Items from a data source
===============

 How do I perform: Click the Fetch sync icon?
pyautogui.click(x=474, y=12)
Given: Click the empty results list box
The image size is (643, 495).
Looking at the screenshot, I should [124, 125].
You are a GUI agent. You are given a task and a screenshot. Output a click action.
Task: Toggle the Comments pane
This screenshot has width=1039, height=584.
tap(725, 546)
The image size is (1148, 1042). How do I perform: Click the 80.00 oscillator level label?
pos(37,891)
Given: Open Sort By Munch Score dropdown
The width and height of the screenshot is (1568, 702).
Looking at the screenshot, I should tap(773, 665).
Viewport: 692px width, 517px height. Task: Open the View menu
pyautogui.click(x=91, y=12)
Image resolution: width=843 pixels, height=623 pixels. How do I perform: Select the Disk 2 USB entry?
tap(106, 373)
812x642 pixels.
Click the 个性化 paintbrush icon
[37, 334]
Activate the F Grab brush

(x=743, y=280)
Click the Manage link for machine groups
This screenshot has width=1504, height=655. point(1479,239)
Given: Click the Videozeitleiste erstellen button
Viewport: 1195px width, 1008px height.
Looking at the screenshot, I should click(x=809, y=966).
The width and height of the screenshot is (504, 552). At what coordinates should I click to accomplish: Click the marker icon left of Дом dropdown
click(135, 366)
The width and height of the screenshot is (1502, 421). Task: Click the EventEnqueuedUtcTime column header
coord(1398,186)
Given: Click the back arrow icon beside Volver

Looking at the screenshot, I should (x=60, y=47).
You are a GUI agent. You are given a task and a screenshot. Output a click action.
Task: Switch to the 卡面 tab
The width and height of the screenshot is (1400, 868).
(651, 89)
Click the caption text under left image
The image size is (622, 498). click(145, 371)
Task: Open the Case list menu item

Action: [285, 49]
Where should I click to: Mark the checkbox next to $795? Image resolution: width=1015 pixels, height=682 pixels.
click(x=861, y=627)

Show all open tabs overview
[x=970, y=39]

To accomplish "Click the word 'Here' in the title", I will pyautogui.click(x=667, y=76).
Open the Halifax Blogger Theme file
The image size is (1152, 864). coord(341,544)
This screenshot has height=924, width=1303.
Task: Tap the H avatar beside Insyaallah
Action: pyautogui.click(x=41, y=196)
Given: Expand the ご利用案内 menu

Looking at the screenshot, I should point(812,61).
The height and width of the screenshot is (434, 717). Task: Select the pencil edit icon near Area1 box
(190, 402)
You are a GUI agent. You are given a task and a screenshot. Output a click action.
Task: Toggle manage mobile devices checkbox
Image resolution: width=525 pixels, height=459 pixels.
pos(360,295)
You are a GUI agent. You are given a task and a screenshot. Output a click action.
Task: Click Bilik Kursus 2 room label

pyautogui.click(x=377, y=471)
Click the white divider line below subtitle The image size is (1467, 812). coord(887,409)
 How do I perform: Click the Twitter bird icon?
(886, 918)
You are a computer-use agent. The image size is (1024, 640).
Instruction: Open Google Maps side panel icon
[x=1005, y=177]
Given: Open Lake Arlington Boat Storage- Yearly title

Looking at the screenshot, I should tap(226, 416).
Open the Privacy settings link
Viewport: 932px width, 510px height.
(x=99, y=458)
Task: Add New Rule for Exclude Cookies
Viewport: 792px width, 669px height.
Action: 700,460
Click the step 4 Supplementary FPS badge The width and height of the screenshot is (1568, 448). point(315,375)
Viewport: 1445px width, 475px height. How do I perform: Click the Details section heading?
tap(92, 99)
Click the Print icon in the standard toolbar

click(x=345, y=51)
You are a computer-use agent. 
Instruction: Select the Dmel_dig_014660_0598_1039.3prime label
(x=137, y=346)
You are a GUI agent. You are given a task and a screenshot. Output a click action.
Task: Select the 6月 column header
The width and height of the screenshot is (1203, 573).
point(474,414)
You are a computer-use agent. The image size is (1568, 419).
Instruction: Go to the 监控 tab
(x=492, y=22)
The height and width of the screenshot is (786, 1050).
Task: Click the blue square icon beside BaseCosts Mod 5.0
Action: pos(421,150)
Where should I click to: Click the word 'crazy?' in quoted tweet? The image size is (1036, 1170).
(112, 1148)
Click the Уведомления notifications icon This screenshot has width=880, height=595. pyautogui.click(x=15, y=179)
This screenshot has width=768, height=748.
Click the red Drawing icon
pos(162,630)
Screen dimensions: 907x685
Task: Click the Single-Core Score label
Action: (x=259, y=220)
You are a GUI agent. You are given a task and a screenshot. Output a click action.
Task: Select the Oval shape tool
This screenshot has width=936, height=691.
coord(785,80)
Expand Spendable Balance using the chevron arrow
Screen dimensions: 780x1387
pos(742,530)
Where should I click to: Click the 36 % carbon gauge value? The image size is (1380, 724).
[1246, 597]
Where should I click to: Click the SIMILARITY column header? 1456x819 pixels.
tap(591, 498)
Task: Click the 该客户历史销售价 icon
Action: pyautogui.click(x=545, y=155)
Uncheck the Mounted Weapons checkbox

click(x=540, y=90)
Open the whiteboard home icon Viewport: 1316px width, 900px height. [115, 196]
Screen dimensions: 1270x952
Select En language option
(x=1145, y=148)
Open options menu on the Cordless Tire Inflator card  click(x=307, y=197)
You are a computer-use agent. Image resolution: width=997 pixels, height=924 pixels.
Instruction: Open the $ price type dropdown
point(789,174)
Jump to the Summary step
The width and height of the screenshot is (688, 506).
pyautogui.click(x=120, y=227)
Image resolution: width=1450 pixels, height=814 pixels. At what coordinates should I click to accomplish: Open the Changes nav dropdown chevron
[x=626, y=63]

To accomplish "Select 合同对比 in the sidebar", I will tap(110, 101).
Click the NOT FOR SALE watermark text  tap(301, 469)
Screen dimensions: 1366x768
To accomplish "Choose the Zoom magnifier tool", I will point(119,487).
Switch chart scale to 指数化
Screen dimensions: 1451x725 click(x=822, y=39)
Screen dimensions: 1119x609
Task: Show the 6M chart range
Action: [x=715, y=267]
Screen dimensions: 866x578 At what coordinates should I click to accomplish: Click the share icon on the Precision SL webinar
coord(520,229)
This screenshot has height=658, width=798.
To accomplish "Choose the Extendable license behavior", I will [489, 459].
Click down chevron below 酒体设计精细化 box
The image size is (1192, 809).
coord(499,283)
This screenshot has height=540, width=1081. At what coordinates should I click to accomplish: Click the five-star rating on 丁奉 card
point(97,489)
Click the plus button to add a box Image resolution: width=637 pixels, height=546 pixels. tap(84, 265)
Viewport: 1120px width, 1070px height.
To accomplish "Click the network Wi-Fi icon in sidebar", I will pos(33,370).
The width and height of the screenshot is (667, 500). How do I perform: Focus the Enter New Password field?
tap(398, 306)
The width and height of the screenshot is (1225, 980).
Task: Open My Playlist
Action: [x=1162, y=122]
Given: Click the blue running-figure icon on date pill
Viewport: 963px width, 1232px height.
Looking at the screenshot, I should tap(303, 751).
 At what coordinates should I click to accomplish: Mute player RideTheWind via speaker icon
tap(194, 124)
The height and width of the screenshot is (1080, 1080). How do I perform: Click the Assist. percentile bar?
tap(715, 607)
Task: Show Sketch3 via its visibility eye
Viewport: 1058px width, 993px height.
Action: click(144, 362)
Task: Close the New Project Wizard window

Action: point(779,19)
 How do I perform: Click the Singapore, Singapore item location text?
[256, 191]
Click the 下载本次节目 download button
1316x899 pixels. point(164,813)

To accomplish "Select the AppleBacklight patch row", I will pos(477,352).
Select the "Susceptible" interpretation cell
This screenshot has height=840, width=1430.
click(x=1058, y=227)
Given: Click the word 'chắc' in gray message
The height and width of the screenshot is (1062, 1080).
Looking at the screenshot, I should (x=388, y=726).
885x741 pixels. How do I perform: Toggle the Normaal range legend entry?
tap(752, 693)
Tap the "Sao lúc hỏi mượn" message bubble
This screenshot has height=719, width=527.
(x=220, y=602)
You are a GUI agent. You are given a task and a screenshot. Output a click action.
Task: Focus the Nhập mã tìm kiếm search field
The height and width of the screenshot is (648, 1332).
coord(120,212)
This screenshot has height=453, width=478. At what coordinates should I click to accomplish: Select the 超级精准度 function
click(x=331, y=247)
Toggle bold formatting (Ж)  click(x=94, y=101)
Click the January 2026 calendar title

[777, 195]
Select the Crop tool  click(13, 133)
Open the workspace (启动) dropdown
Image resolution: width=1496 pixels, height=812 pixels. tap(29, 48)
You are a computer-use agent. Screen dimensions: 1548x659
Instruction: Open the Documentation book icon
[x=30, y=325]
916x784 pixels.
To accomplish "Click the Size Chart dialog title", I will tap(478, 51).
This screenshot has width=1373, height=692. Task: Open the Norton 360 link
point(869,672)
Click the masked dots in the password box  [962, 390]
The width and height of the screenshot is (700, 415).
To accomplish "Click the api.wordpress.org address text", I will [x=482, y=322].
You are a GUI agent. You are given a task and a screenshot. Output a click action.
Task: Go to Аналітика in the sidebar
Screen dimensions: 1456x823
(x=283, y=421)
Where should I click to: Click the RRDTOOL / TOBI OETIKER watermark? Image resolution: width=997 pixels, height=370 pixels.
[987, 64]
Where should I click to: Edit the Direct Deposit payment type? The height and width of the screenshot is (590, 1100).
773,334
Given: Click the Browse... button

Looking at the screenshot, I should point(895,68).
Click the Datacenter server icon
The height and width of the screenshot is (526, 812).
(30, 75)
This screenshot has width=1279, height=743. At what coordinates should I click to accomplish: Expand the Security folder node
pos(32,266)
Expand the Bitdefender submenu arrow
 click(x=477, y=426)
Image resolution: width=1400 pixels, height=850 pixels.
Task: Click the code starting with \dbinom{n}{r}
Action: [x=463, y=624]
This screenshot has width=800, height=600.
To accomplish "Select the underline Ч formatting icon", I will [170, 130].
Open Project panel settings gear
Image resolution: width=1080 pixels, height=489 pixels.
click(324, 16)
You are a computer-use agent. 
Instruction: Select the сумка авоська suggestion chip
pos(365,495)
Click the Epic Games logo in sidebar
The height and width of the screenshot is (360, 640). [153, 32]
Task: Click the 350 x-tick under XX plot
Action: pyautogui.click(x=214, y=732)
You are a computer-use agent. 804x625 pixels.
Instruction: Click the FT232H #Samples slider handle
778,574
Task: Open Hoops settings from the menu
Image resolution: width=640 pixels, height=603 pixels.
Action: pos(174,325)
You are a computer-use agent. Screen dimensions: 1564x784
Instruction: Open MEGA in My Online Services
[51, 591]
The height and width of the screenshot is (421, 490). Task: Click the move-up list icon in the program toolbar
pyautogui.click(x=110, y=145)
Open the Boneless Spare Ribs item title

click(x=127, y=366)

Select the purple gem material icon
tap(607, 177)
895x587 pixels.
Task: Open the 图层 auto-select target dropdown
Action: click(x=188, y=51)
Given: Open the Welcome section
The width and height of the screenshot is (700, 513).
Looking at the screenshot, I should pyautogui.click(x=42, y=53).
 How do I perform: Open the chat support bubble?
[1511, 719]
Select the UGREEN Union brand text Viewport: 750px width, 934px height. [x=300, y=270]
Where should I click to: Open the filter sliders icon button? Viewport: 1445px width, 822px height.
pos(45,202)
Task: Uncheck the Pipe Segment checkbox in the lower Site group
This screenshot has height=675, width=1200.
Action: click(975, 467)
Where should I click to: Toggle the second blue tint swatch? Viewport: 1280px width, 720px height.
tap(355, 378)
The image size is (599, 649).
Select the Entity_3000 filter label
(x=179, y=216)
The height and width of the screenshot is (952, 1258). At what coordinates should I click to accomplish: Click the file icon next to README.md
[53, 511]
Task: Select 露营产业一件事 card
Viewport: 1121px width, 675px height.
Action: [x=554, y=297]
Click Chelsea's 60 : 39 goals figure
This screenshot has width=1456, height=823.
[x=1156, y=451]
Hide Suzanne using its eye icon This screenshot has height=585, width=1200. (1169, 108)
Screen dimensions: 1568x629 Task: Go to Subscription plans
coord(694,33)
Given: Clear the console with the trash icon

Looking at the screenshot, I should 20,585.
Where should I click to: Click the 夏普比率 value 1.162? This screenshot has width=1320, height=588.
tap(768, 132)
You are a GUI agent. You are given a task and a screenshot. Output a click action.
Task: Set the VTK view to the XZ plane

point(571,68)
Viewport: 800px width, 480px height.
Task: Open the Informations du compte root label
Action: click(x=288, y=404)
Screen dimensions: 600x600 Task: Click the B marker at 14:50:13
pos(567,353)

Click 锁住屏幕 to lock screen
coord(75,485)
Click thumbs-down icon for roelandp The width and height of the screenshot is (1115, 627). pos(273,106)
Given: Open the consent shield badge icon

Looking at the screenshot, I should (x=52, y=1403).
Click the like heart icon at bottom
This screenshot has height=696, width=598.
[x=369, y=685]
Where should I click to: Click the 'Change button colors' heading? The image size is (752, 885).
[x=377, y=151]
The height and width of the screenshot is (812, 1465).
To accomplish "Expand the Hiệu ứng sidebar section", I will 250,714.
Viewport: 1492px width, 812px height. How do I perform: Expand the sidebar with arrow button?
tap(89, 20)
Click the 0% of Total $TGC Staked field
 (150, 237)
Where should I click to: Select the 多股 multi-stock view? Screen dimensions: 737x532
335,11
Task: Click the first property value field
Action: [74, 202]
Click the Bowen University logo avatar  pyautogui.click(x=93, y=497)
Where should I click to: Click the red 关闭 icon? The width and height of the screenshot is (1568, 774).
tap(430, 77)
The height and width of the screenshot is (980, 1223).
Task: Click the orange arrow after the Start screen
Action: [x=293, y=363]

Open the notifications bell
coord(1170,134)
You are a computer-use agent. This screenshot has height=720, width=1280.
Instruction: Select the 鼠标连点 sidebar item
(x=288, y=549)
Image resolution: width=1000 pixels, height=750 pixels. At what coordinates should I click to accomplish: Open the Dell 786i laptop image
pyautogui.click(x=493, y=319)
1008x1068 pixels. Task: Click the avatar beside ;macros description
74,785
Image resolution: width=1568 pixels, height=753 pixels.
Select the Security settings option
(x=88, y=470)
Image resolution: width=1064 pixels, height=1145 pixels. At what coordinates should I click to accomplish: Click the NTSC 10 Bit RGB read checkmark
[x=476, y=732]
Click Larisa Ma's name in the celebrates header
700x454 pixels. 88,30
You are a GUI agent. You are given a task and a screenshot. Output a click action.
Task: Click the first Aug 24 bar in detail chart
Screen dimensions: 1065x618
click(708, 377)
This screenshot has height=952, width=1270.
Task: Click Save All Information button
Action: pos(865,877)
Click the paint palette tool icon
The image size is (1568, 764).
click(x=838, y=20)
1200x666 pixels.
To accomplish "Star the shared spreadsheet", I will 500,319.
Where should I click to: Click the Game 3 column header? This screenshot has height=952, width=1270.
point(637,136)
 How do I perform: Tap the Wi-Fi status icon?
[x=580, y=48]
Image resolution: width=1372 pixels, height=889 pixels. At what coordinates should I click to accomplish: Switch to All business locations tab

===============

■ EXERCISE DETAILS ■
As the answer, set down only the lines from the data above between the one holding "Click the caption text under left image" and the one holding "You are a computer-use agent. The image size is (1568, 419).", inclusive, exactly as they read.

■ WRITTEN SOLUTION ■
Click the caption text under left image
The image size is (622, 498). click(145, 371)
Task: Open the Case list menu item

Action: [285, 49]
Where should I click to: Mark the checkbox next to $795? Image resolution: width=1015 pixels, height=682 pixels.
click(x=861, y=627)

Show all open tabs overview
[x=970, y=39]

To accomplish "Click the word 'Here' in the title", I will pyautogui.click(x=667, y=76).
Open the Halifax Blogger Theme file
The image size is (1152, 864). coord(341,544)
This screenshot has height=924, width=1303.
Task: Tap the H avatar beside Insyaallah
Action: pyautogui.click(x=41, y=196)
Given: Expand the ご利用案内 menu

Looking at the screenshot, I should point(812,61).
The height and width of the screenshot is (434, 717). Task: Select the pencil edit icon near Area1 box
(190, 402)
You are a GUI agent. You are given a task and a screenshot. Output a click action.
Task: Toggle manage mobile devices checkbox
Image resolution: width=525 pixels, height=459 pixels.
pos(360,295)
You are a GUI agent. You are given a task and a screenshot. Output a click action.
Task: Click Bilik Kursus 2 room label

pyautogui.click(x=377, y=471)
Click the white divider line below subtitle The image size is (1467, 812). coord(887,409)
 How do I perform: Click the Twitter bird icon?
(886, 918)
You are a computer-use agent. The image size is (1024, 640).
Instruction: Open Google Maps side panel icon
[x=1005, y=177]
Given: Open Lake Arlington Boat Storage- Yearly title

Looking at the screenshot, I should tap(226, 416).
Open the Privacy settings link
Viewport: 932px width, 510px height.
(x=99, y=458)
Task: Add New Rule for Exclude Cookies
Viewport: 792px width, 669px height.
Action: 700,460
Click the step 4 Supplementary FPS badge The width and height of the screenshot is (1568, 448). point(315,375)
Viewport: 1445px width, 475px height. How do I perform: Click the Details section heading?
tap(92, 99)
Click the Print icon in the standard toolbar

click(x=345, y=51)
You are a computer-use agent. 
Instruction: Select the Dmel_dig_014660_0598_1039.3prime label
(x=137, y=346)
You are a GUI agent. You are given a task and a screenshot. Output a click action.
Task: Select the 6月 column header
The width and height of the screenshot is (1203, 573).
point(474,414)
You are a computer-use agent. The image size is (1568, 419).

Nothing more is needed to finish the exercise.